**EXPLORE THE MATERIAL**
1) According to the tribunal decision, where was the hearing held?
2) For each statement below, say whether the tribunal decision supports it. Answer yes or no and quote the deciding words. (a) The Appellant is a citizen of Afghanistan. (b) The Appellant's asylum application was granted on 28th July 2009. (c) Mr A McVeety represented the Appellant.
3) List every person named in the tribunal decision.

TEXT: Begin

The decision


IAC-AH-KEW-V1

Upper Tribunal
(Immigration and Asylum Chamber) Appeal Number: AA/05345/2014


THE IMMIGRATION ACTS


Heard at Centre City Tower Birmingham
Decision & Reasons Promulgated
On 18th January 2016
On 1st February 2016



Before

DEPUTY UPPER TRIBUNAL JUDGE M A HALL


Between

ARIF ULLAH
(ANONYMITY DIRECTION NOT MADE)
Appellant
and

THE SECRETARY OF STATE FOR THE HOME DEPARTMENT
Respondent


Representation:
For the Appellant: Miss A White of Counsel, instructed by Coventry Law Centre
For the Respondent: Mr A McVeety, Senior Home Office Presenting Officer


DECISION AND REASONS
Introduction and Background
1. The Appellant appeals against a decision of Judge North of the First-tier Tribunal (the FTT) promulgated following a hearing on 22nd September 2014.
2. The Appellant is a male citizen of Afghanistan born 6th April 1994 and so was 20 years of age when he appeared before the FTT.
3. The Appellant entered the United Kingdom illegally in April 2009 and claimed asylum. His application was refused on 28th July 2009, but because he was a minor he was granted discretionary leave to remain until 6th October 2011.

TEXT: End
RECORD SET: Begin

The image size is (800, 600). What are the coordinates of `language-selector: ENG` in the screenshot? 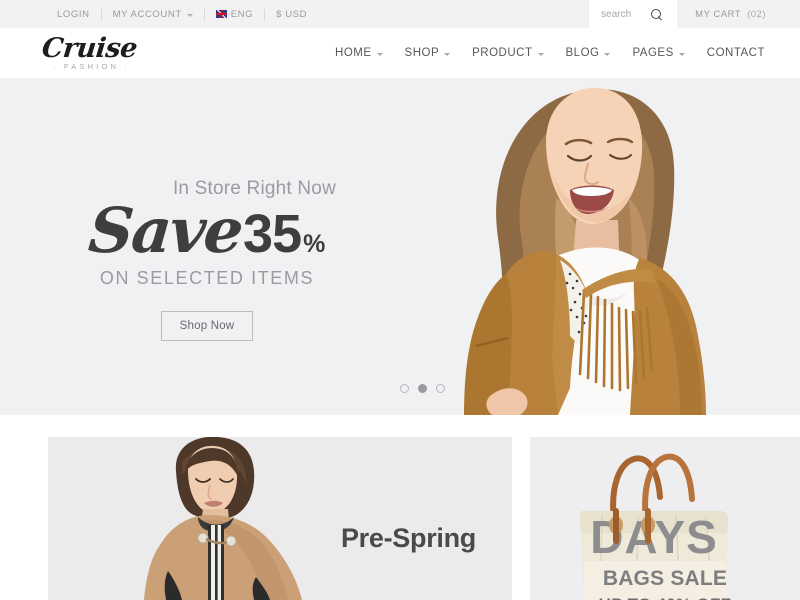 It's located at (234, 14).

RECORD SET: End
RECORD SET: Begin

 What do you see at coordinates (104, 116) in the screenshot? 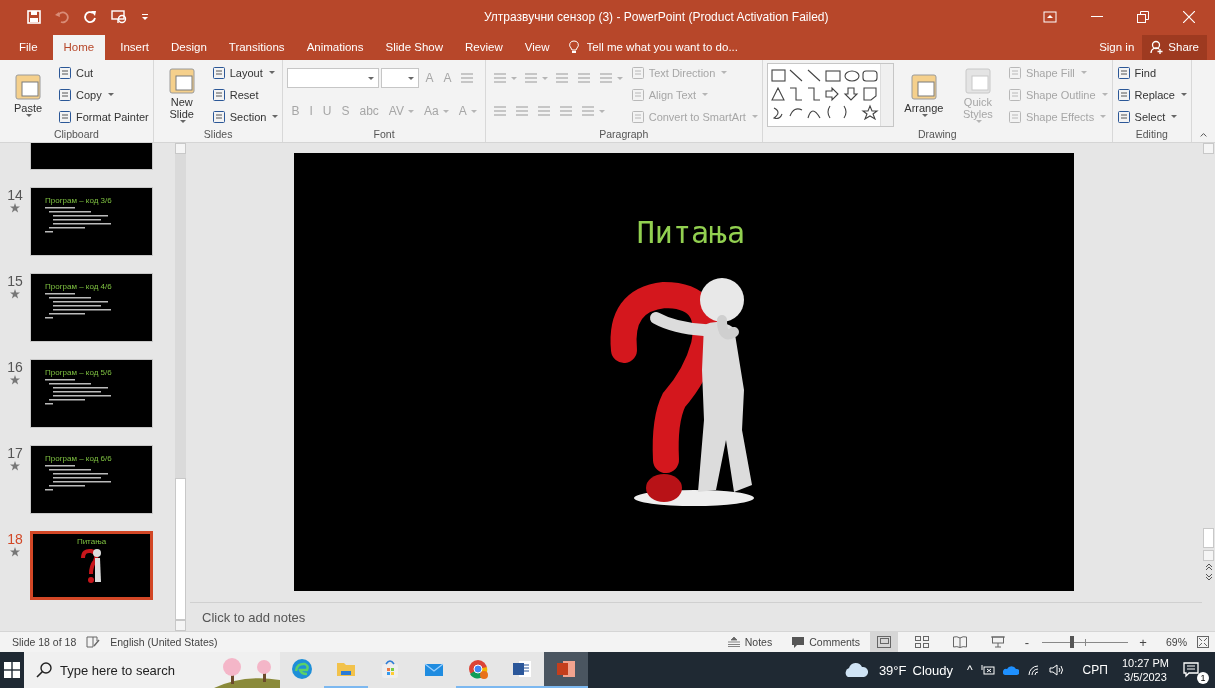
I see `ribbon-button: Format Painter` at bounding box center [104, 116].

RECORD SET: End

**EXERCISE ANSWERS**
1) Centre City Tower Birmingham

2)
(a) Yes: "The Appellant is a male citizen of Afghanistan born 6th April 1994"
(b) No: "His application was refused on 28th July 2009"
(c) No: "For the Respondent: Mr A McVeety, Senior Home Office Presenting Officer"

3)
M A Hall
Arif Ullah
Miss A White
Mr A McVeety
Judge North